_About this exercise_
Reproduce verbatim the rows from the line containing "Image resolution: width=504" through the line containing "prev-button-label: PREV is", including both of those lines.

Collection entries:
□ □ □ □ □

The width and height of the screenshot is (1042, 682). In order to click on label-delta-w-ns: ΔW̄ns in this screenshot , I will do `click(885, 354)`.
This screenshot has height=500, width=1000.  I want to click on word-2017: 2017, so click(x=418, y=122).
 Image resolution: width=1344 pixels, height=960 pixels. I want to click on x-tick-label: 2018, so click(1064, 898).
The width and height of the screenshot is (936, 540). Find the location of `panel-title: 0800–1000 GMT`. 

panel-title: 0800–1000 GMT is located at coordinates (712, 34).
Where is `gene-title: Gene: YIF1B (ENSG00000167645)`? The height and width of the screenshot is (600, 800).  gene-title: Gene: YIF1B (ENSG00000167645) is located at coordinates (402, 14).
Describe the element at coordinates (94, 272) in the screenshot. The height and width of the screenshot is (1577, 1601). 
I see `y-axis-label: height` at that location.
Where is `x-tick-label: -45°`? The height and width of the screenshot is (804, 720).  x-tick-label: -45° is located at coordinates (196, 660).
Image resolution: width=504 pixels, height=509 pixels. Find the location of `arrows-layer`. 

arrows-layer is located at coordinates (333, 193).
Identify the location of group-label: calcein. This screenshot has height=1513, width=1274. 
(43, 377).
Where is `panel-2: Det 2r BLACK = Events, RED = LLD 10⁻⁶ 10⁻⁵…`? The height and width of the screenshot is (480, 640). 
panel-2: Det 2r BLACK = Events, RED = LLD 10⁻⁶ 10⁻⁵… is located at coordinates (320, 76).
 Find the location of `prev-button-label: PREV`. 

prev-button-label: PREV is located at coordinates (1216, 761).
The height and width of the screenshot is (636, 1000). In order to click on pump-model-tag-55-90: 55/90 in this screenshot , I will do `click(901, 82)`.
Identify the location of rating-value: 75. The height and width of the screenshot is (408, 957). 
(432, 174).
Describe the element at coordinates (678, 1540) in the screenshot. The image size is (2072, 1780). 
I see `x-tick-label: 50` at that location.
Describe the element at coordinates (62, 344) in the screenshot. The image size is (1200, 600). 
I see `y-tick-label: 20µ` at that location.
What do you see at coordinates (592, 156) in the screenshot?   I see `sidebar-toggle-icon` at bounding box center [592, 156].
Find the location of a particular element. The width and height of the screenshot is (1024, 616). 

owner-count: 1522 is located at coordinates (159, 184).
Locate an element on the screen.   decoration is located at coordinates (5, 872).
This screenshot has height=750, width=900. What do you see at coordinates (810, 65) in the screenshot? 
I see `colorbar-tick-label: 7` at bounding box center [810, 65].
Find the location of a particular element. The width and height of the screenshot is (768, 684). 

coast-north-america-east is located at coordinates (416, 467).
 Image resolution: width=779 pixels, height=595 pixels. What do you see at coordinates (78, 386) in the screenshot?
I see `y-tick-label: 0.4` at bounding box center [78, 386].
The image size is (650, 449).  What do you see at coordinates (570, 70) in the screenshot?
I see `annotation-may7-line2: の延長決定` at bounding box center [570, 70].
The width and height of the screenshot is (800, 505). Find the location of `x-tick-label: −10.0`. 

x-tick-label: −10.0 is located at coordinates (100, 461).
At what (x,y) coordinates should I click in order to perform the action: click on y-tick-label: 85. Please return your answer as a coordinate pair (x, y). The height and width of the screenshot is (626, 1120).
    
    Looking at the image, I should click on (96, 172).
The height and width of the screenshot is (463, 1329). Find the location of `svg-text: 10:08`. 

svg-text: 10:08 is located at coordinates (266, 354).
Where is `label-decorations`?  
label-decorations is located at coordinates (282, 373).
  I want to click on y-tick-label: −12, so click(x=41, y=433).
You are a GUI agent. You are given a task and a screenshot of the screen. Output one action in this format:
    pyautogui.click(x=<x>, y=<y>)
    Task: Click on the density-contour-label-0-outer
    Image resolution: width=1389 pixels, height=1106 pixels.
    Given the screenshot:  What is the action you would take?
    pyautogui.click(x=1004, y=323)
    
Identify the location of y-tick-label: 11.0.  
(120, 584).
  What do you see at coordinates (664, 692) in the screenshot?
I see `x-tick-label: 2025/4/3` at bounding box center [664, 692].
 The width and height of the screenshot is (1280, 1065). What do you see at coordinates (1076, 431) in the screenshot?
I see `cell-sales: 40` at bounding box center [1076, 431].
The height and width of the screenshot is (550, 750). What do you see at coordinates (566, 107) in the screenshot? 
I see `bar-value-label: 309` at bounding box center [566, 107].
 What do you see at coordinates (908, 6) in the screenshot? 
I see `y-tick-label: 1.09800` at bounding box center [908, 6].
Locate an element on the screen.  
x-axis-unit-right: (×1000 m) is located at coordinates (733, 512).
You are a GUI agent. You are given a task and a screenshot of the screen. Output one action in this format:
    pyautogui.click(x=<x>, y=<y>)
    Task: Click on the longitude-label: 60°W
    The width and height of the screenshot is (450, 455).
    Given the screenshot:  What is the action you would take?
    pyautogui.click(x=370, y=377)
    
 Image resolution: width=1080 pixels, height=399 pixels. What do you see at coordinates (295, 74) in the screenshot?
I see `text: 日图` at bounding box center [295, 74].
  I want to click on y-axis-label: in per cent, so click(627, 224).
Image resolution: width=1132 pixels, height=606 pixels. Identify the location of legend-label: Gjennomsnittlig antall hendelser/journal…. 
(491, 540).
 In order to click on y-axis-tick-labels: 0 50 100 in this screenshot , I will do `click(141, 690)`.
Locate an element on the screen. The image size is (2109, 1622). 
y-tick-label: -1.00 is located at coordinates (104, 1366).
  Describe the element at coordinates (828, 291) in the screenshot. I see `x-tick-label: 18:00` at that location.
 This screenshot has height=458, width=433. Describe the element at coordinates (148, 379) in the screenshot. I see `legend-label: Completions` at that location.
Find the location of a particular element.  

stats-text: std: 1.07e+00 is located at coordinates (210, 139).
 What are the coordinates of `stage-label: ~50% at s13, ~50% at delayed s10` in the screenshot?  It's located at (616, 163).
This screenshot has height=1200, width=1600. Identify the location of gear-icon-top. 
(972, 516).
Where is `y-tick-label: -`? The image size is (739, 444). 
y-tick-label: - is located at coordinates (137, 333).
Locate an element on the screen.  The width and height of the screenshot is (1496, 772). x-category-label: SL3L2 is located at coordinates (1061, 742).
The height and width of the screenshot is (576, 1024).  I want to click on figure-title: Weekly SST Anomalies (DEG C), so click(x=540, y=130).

□ □ □ □ □

_Your solution_
Image resolution: width=504 pixels, height=509 pixels. Find the location of `arrows-layer`. 

arrows-layer is located at coordinates (333, 193).
Identify the location of group-label: calcein. This screenshot has height=1513, width=1274. 
(43, 377).
Where is `panel-2: Det 2r BLACK = Events, RED = LLD 10⁻⁶ 10⁻⁵…`? The height and width of the screenshot is (480, 640). 
panel-2: Det 2r BLACK = Events, RED = LLD 10⁻⁶ 10⁻⁵… is located at coordinates (320, 76).
 Find the location of `prev-button-label: PREV`. 

prev-button-label: PREV is located at coordinates (1216, 761).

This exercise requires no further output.